Oleate-mediated activation of phospholipase D and mammalian target of rapamycin (mTOR) regulates proliferation and rapamycin sensitivity of hepatocarcinoma cells.

AIMS/HYPOTHESIS: A high-fat diet and obesity are associated with increased risk of liver cancer. Because increased delivery of NEFA to the liver occurs in these conditions, we investigated the involvement of the unsaturated fatty acid oleate in hepatocarcinoma cell proliferation using human-derived hepatocarcinoma cell lines as model systems.

METHODS

Western blotting, FACS analysis and [(3)H]thymidine incorporation were used to study the signalling pathways and the proliferation of cells cultured for up to 72 h with or without a concentration of oleate considered to be relevant to human pathophysiology (50 μmol/l) or a concentration considered elevated (1 mmol/l).

RESULTS

In HepG2 cells, proliferation was increased in the presence of 50 μmol/l oleate, but was decreased at 1 mmol/l.
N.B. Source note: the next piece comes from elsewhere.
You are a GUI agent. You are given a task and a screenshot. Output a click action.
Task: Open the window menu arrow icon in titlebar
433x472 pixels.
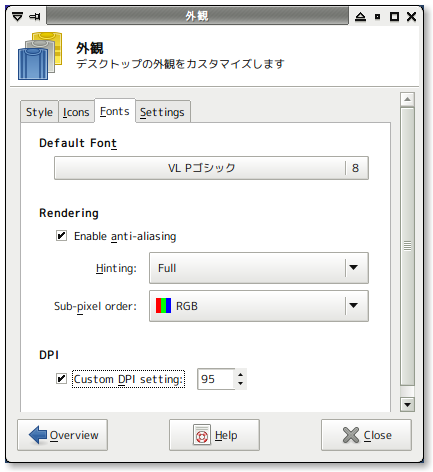pyautogui.click(x=17, y=16)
This differential effect was correlated with the activation of the mammalian target of rapamycin complex 1 (mTORC1) and with increased translation of cell cycle regulators. Oleate-mediated mTORC1 activation required phospholipase D activation, which produces phosphatidic acid and is known to render mTORC1 rapamycin resistant. Remarkably, rapamycin resistance was found to affect specifically the mTORC1/eukaryotic initiation factor 4E-binding protein 1 (4E-BP1) branch of the mTORC1 pathway in the presence of 50 μmol/l oleate. Furthermore, inhibition of phosphatidic acid production abolished oleate-induced increases in mTORC1 activity and cyclin A production. Importantly, the same differential effects of oleate on mTORC1 activation, cell cycle regulators and rapamycin resistance were found in SK-Hep1 cells.

CONCLUSIONS/INTERPRETATION: Oleate stimulates mTORC1 activation and rapamycin resistance. We propose that rapamycin-derived mTOR inhibitors are likely to be of limited therapeutic use to restrain hepatic tumour growth, particularly in the context of associated obesity.